Given task. Reproduce the entries verbatim, from the first one down through the line containing "The height and width of the screenshot is (436, 483).", inclusive.
* Begin Supplied entries *
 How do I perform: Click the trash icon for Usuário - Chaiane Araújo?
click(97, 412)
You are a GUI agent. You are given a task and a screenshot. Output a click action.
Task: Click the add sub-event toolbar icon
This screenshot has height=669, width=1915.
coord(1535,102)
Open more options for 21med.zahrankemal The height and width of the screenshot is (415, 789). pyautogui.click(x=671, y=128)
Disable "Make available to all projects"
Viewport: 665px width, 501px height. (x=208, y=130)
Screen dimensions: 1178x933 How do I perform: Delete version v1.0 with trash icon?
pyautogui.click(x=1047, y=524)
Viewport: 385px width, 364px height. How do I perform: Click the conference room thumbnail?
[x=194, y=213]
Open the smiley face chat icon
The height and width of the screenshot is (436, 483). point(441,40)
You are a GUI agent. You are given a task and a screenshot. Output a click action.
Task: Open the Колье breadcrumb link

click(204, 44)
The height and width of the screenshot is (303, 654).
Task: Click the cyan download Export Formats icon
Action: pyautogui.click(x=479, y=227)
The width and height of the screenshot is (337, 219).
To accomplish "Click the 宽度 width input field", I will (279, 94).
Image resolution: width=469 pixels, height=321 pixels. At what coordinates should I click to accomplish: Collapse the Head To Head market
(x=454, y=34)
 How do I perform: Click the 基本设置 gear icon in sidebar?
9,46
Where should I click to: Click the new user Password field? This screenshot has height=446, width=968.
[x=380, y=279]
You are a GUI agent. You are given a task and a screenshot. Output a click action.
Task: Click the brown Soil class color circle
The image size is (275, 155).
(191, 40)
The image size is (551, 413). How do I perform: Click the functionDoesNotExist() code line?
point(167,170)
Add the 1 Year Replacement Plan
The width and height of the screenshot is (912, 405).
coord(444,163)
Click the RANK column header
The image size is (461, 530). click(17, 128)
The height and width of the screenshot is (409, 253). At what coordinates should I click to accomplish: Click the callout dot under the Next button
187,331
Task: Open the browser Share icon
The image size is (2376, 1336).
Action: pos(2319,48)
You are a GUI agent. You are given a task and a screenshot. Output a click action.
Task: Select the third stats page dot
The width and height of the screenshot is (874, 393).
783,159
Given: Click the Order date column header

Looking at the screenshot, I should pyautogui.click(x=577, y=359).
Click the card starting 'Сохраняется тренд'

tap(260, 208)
* End Supplied entries *
Response to the exercise.
 How do I perform: Click the trash icon for Usuário - Chaiane Araújo?
click(97, 412)
You are a GUI agent. You are given a task and a screenshot. Output a click action.
Task: Click the add sub-event toolbar icon
This screenshot has height=669, width=1915.
coord(1535,102)
Open more options for 21med.zahrankemal The height and width of the screenshot is (415, 789). pyautogui.click(x=671, y=128)
Disable "Make available to all projects"
Viewport: 665px width, 501px height. (x=208, y=130)
Screen dimensions: 1178x933 How do I perform: Delete version v1.0 with trash icon?
pyautogui.click(x=1047, y=524)
Viewport: 385px width, 364px height. How do I perform: Click the conference room thumbnail?
[x=194, y=213]
Open the smiley face chat icon
The height and width of the screenshot is (436, 483). point(441,40)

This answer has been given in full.